5 Dalam konteks pendekatan kebijakan pembangunan, Moser (1993) dalam Mugniesyah (2006) memperkenalkan suatu konsep yang dapat digunakan untuk menganalisis pengaruh dari manfaat yang dapat dipenuhi oleh program-program pembangunan yang dikenal sebagai pemenuhan kebutuhan praktis gender (practical gender needs) dan strategis gender (strategical gender needs). Sehubungan dengan hal itu, serta merujuk pada manfaat yang bisa diperoleh rumahtangga miskin dari adanya PNPM Mandiri Perdesaan, apakah PNPM Mandiri Perdesaan mampu memenuhi kedua kategori kebutuhan gender tersebut?
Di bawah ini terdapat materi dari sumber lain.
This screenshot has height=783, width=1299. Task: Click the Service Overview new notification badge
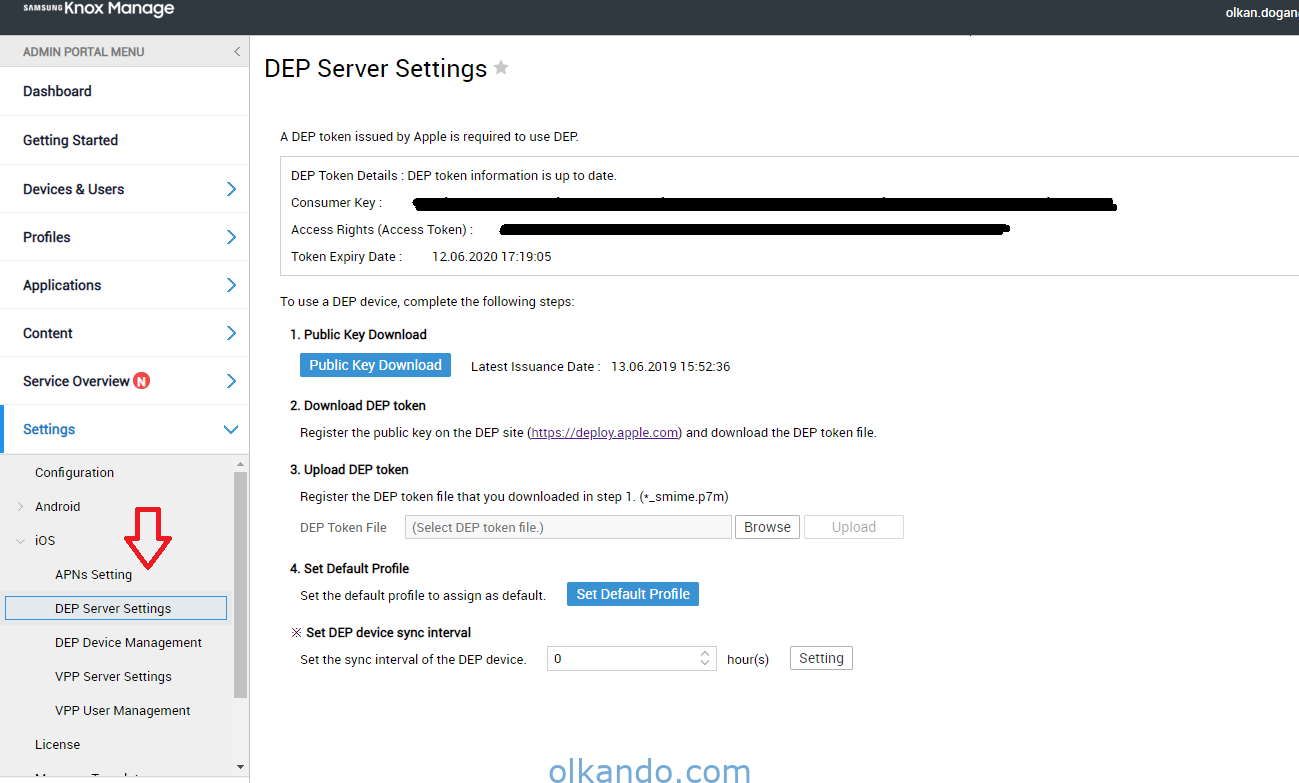point(142,381)
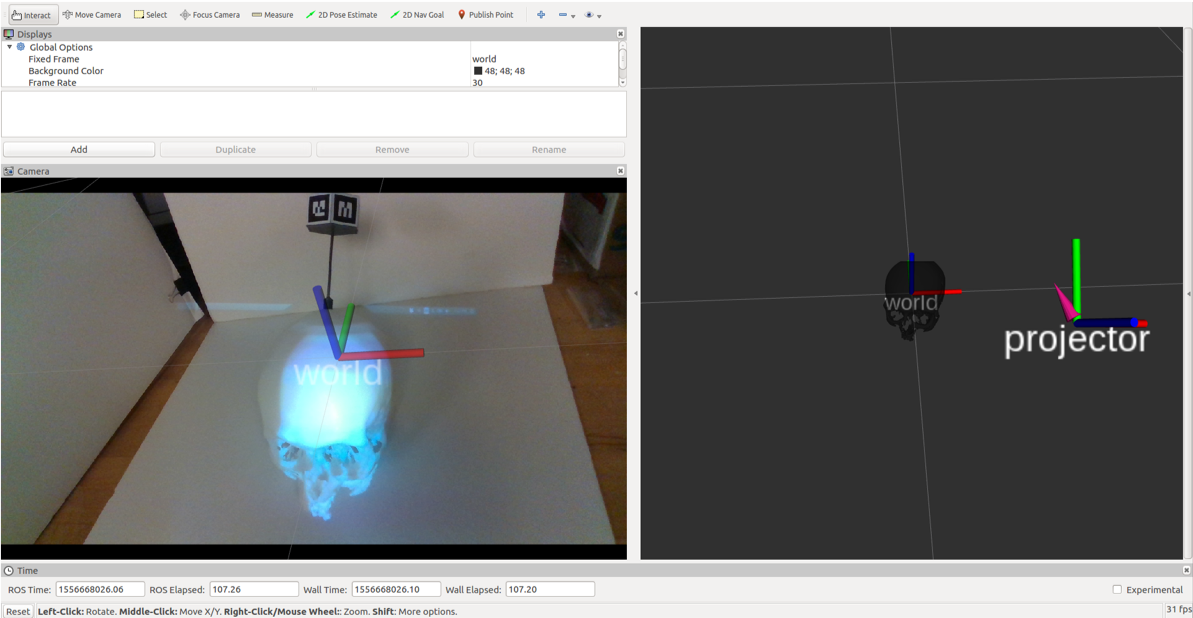Collapse the Global Options tree item
Viewport: 1193px width, 618px height.
click(x=10, y=47)
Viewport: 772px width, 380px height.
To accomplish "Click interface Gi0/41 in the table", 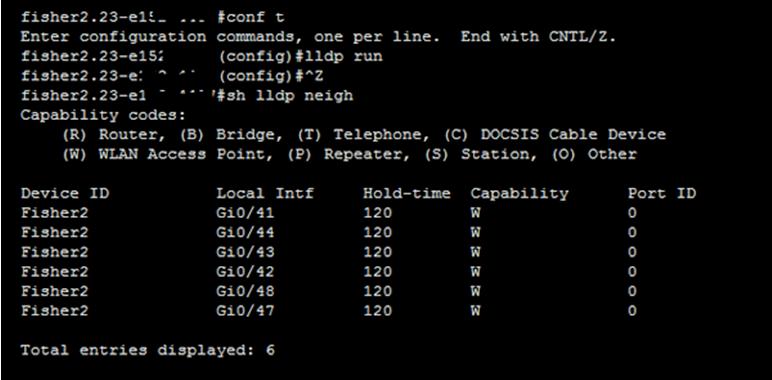I will pyautogui.click(x=245, y=213).
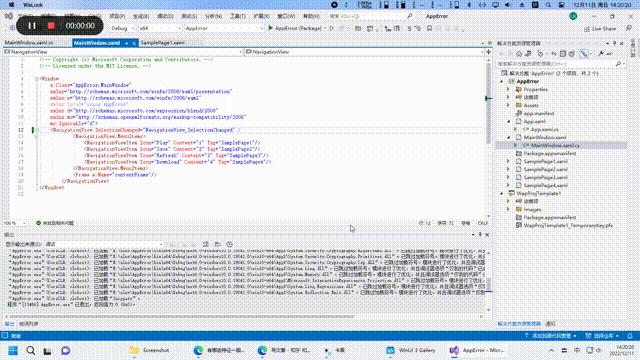Click the Home icon in Solution Explorer
This screenshot has height=360, width=640.
point(519,53)

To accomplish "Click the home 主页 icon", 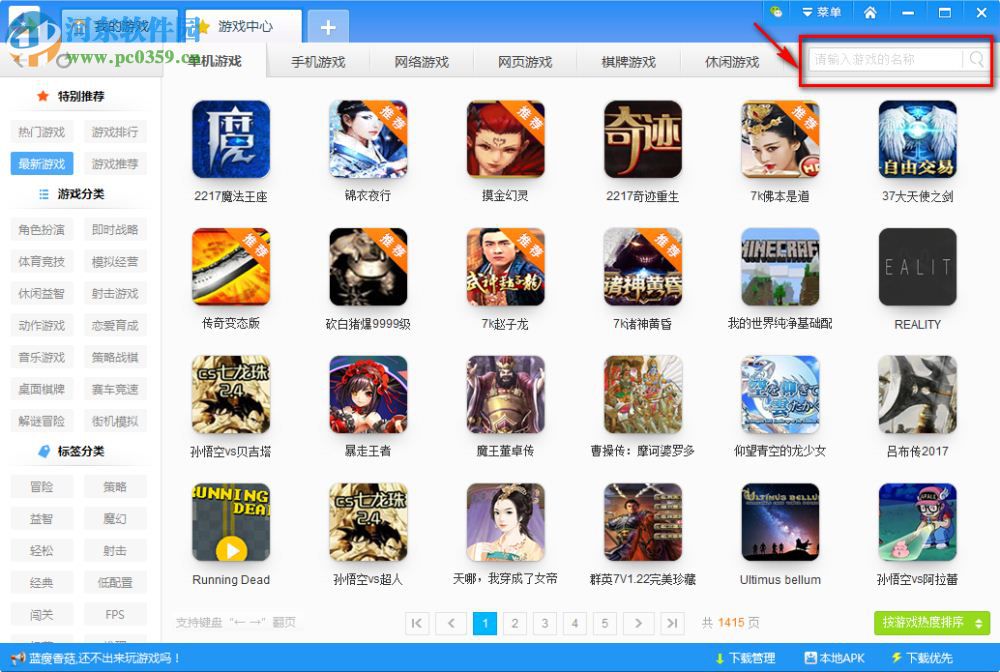I will pos(871,12).
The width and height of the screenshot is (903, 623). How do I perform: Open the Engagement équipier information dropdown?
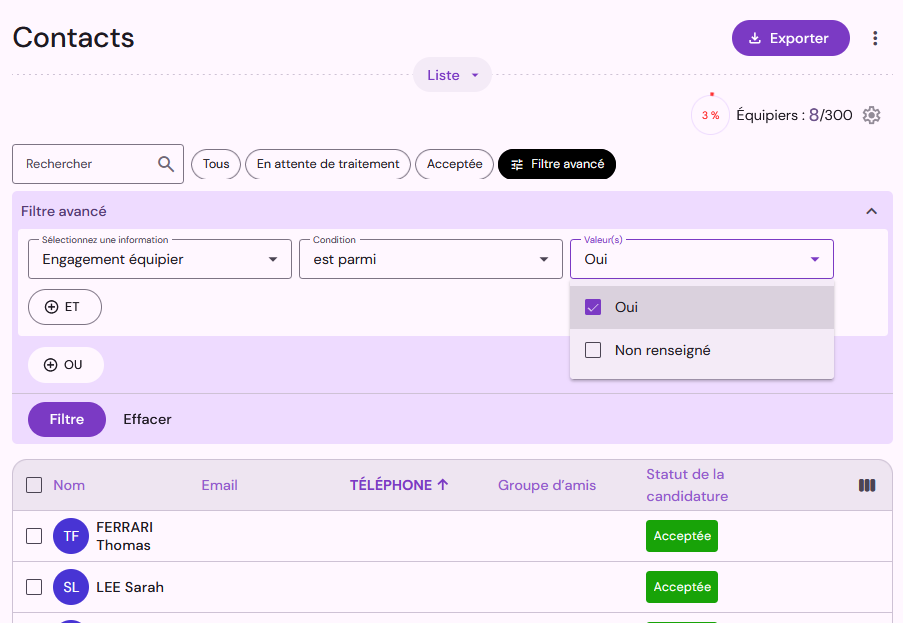pos(160,260)
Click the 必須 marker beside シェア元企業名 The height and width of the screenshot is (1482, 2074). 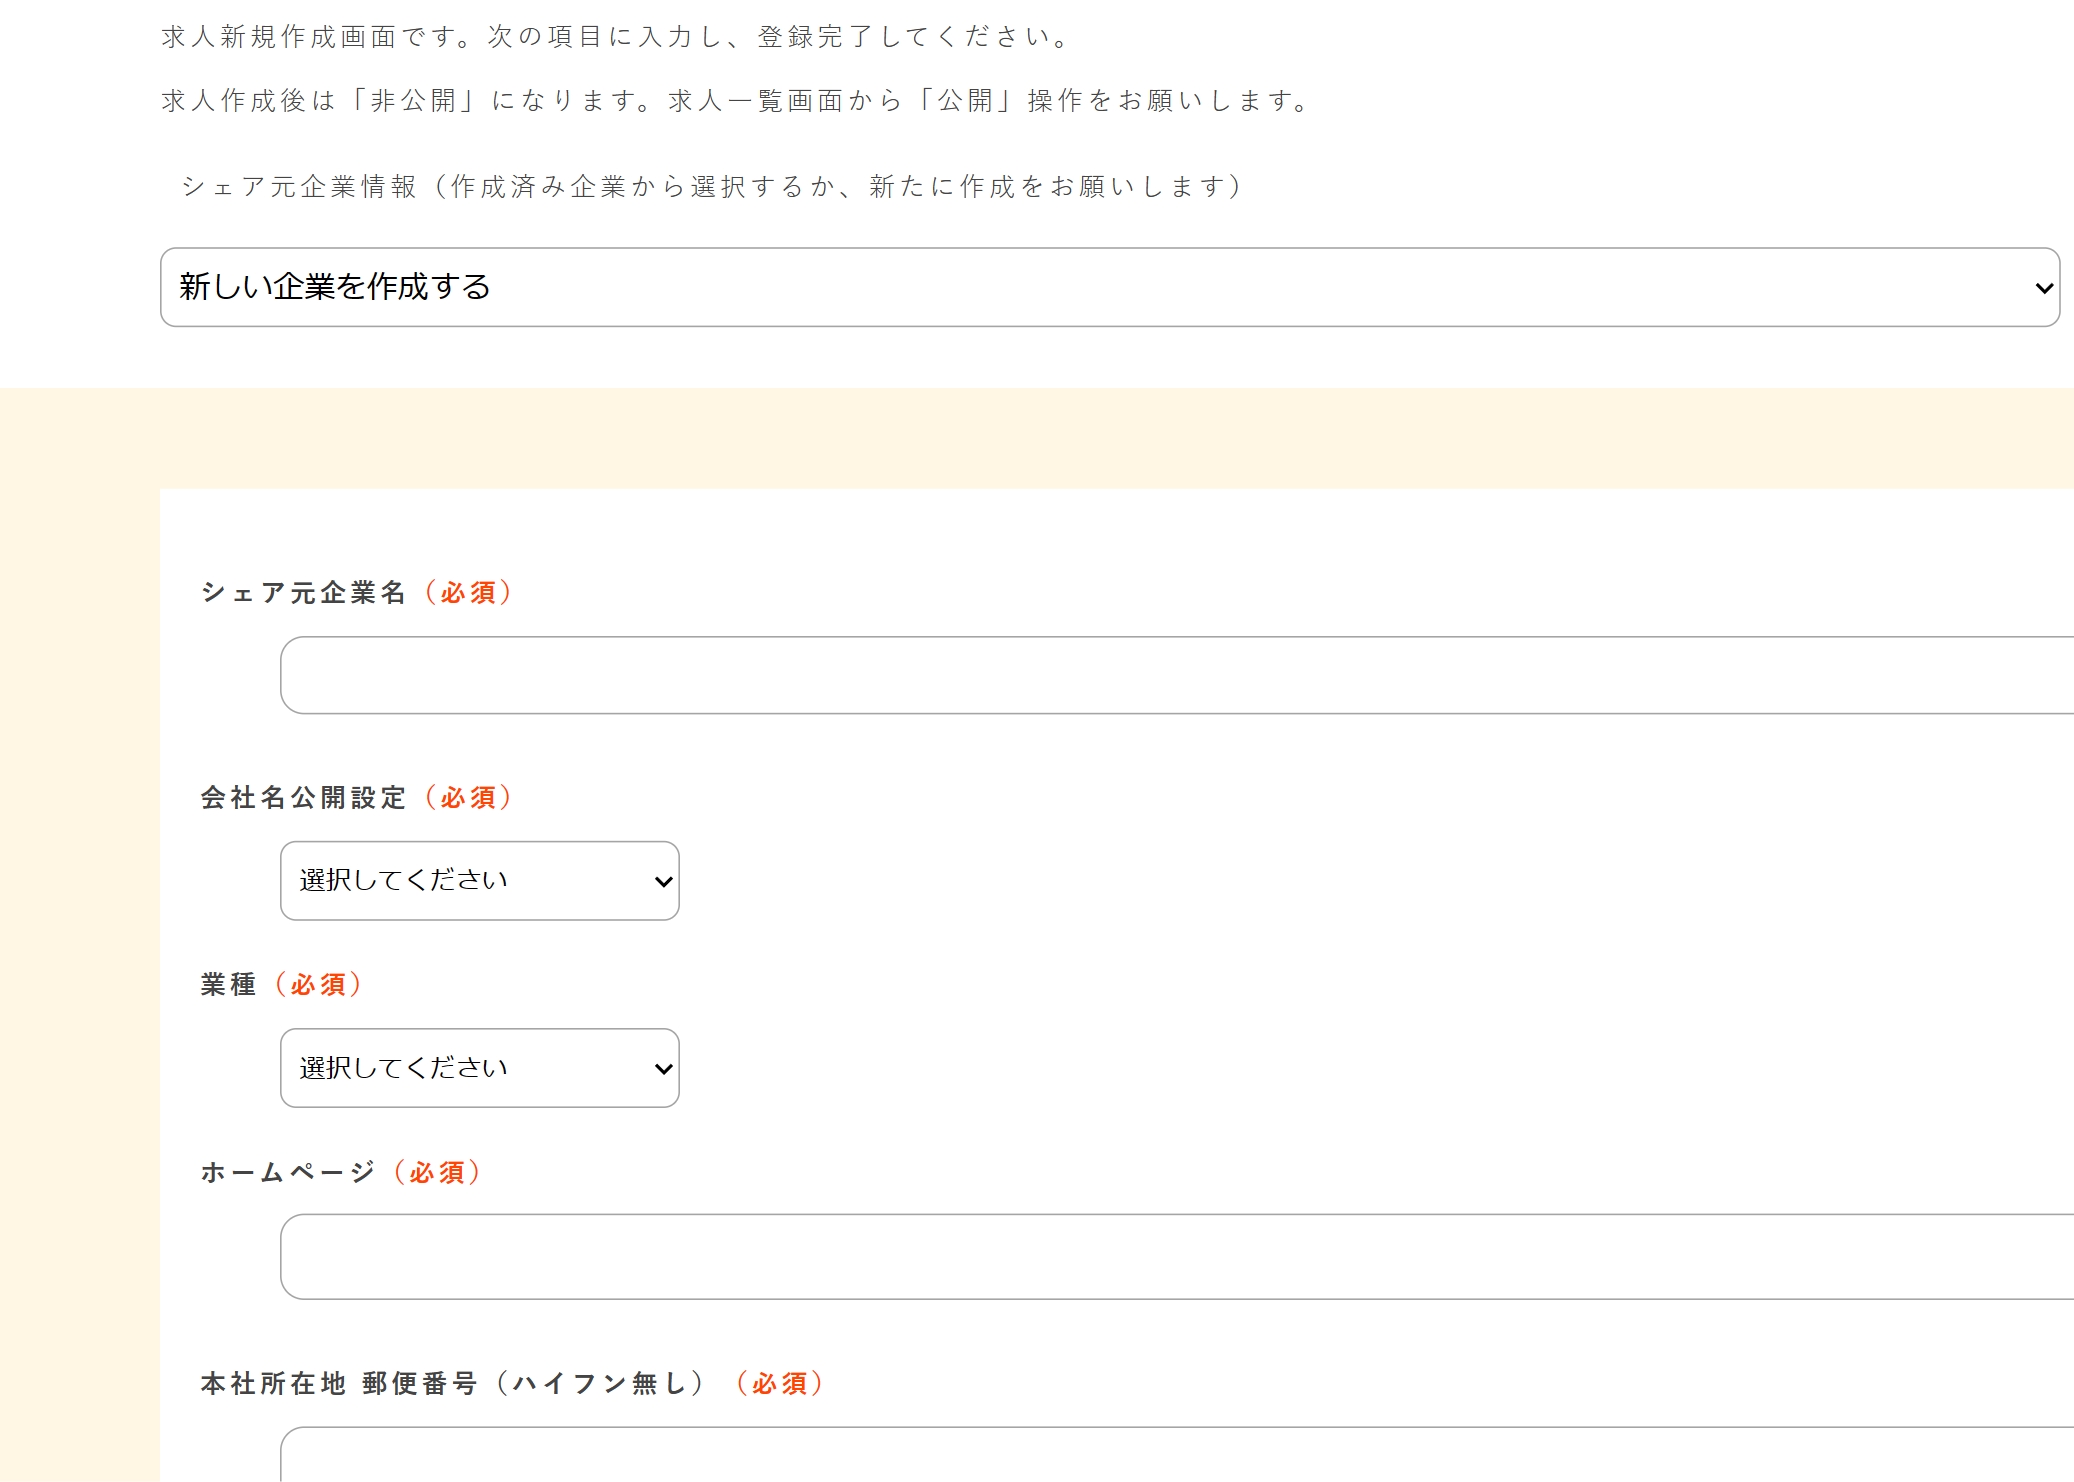[469, 592]
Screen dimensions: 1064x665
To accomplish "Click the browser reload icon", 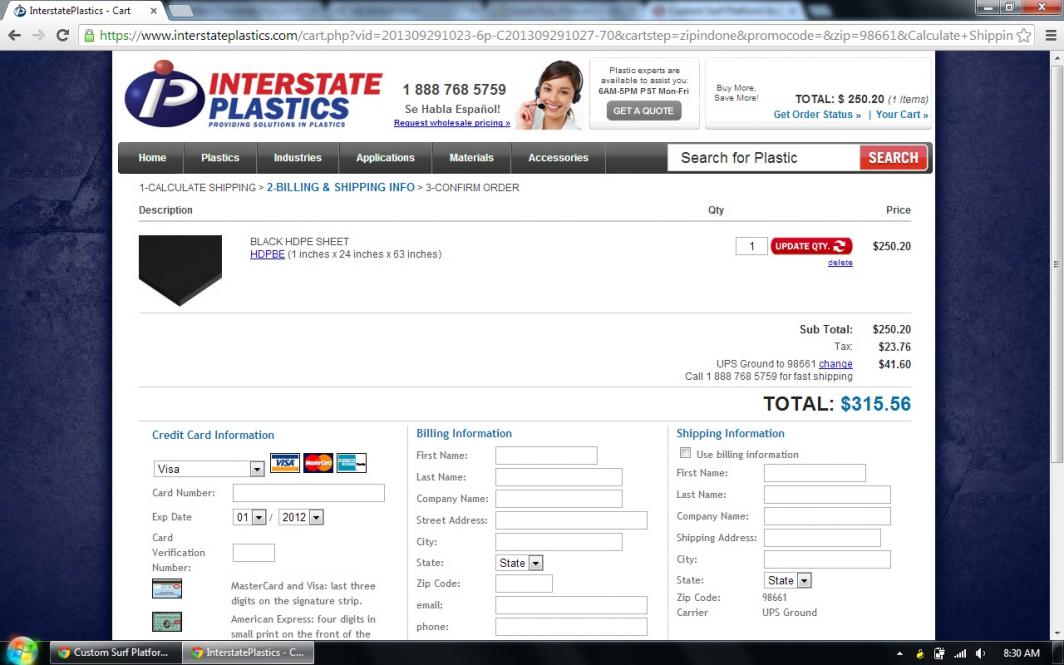I will coord(63,35).

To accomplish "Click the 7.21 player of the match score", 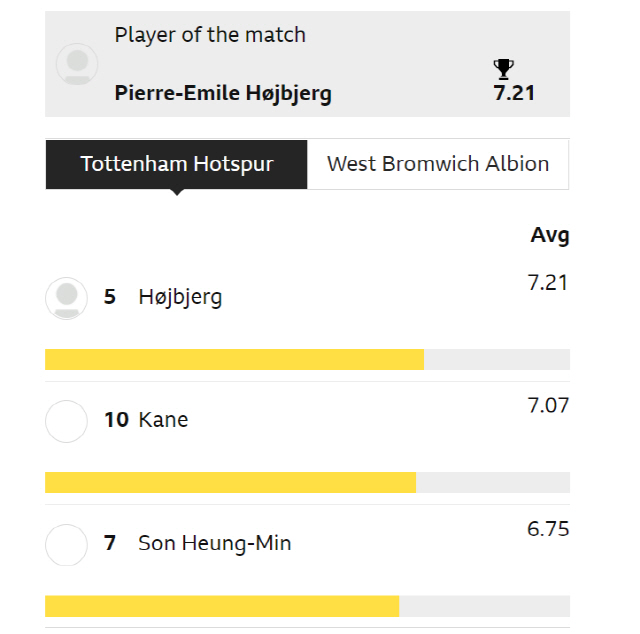I will point(514,93).
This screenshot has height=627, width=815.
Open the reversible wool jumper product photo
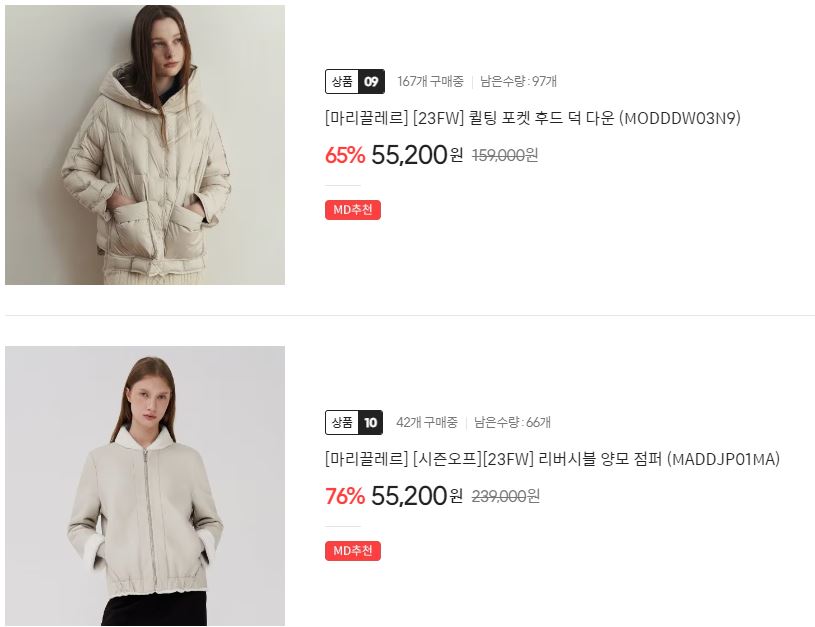tap(145, 486)
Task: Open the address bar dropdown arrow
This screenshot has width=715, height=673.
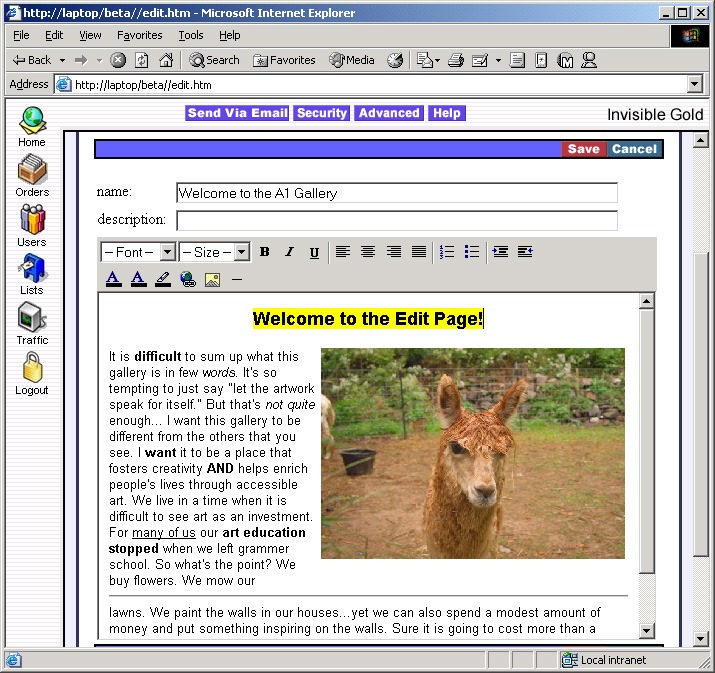Action: pyautogui.click(x=694, y=84)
Faktor-faktor apakah yang mempengaruhinya? 1.3 Tujuan Penelitian Merujuk pada rumusan masalah di atas, tujuan dari penelitian ini adalah untuk mengetahui beberapa hal sebagai berikut, yaitu: 1. Profil rumahtangga peserta PNPM Mandiri Perdesaan, yang meliputi aspek demografi sosial dan ekonomi. 2. Proporsi peserta PNPM Mandiri Perdesaan laki-laki dan perempuan yang berpartisipasi dalam perencanaan dan pelaksanaan PNPM Mandiri Perdesaan, baik dalam hal kelembagaan, stimulan dana bergulir kelompok simpan pinjam maupun sarana sosial dasar ekonomi perdesaan. 3. Akses dan kontrol peserta PNPM Mandiri Perdesaan, laki-laki dan perempuan, terhadap sumberdaya PNPM Mandiri Perdesaan, baik dalam hal kelembagaan, stimulan dana bergulir untuk kelompok simpan pinjam dan/atau sarana sosial dasar ekonomi, serta manfaat yang mereka peroleh dari akses dan kontrol mereka terhadap sumberdaya PNPM Mandiri Perdesaan. 4. Hubungan antara manfaat yang diperoleh peserta PNPM Mandiri Perdesaan, laki-laki dan perempuan, dari adanya PNPM Mandiri Perdesaan dengan mampu tidaknya program tersebut dalam pemenuhan kebutuhan praktis dan strategis gender, serta faktor-faktor yang mempengaruhinya.

1.4 Kegunaan Penelitian 1. Bagi penulis merupakan bagian dari proses belajar dalam menyintesis beragam konsep dan teori yang relevan untuk menelaah keberhasilan program penanggulangan kemiskinan berdasarkan perspektif gender. 2. Bagi kalangan akademisi, hasil penelitian ini diharapkan dapat menjadi masukan awal bagi bahan kajian lebih lanjut mengenai fenomena gender dalam penyelenggaraan program pengentasan kemiskinan. 3. Bagi para penentu kebijakan, hasil penelitian ini diharapkan dapat dijadikan bahan pertimbangan bagi penyempurnaan dalam pengelolaan proyek penangulangan kemiskinan berperspektif gender.